Given records:

**********

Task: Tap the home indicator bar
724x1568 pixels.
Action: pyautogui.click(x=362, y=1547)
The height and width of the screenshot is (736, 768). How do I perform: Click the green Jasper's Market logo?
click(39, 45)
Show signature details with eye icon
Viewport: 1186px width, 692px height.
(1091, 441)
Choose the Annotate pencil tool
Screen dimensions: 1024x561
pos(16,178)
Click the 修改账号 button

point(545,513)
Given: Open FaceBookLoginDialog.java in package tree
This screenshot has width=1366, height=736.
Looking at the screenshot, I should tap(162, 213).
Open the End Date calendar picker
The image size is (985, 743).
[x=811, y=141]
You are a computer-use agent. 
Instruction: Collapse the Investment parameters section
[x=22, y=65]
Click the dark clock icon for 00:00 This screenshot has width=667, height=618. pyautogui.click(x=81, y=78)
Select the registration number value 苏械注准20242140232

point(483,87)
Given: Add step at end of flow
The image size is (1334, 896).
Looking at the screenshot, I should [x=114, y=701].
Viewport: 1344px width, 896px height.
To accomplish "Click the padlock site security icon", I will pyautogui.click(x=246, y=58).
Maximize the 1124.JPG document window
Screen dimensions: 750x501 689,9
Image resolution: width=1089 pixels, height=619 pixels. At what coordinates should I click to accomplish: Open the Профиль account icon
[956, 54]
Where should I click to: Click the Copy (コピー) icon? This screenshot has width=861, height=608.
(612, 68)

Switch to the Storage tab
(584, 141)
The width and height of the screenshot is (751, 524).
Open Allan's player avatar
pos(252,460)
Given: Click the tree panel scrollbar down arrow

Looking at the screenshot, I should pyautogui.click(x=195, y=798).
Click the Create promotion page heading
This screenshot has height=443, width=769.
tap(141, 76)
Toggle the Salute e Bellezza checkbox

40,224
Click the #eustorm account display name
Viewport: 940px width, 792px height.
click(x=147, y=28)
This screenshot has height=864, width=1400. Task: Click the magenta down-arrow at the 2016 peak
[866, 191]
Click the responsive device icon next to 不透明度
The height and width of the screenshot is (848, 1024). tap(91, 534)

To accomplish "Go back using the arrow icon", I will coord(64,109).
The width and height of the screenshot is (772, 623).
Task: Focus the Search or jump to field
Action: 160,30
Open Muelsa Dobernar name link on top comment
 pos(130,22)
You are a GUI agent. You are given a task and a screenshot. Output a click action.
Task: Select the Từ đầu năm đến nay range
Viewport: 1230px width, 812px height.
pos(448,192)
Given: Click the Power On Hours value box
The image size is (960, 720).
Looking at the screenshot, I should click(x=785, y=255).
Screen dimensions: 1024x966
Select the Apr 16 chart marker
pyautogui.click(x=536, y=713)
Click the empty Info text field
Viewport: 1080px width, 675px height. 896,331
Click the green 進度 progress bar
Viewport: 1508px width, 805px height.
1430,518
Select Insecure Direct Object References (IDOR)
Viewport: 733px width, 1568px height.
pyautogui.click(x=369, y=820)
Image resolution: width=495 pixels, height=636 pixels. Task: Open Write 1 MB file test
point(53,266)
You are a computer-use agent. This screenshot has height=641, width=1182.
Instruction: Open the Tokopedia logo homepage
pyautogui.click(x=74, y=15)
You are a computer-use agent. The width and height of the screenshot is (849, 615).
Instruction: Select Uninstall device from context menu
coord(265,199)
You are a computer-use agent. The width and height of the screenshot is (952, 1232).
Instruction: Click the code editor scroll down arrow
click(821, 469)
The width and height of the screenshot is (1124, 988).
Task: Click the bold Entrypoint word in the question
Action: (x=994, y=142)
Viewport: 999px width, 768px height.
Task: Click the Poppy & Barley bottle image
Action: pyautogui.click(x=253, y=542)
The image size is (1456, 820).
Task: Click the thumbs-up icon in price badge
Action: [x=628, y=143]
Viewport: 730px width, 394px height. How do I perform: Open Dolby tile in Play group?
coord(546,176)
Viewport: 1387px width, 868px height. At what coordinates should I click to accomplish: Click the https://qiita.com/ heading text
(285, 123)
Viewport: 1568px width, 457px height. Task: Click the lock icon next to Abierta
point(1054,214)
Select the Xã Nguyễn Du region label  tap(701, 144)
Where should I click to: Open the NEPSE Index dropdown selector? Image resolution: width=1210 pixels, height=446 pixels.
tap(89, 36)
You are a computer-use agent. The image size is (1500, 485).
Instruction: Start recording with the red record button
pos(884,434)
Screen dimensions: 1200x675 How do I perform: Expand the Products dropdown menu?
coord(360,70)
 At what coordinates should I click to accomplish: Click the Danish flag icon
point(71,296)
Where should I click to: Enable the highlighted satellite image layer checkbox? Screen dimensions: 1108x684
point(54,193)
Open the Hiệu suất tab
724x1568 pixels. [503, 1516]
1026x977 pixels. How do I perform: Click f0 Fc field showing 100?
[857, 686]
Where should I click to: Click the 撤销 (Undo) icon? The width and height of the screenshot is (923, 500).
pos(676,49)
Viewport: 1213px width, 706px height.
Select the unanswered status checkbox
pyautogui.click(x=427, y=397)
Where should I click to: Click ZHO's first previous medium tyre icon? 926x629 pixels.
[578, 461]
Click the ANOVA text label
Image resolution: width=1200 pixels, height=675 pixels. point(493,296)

**********

Exercise goal:
Output exactly the lines between the one containing "Select the unanswered status checkbox" and the final line above, both inclusive.

Your solution:
Select the unanswered status checkbox
pyautogui.click(x=427, y=397)
Where should I click to: Click ZHO's first previous medium tyre icon? 926x629 pixels.
[578, 461]
Click the ANOVA text label
Image resolution: width=1200 pixels, height=675 pixels. point(493,296)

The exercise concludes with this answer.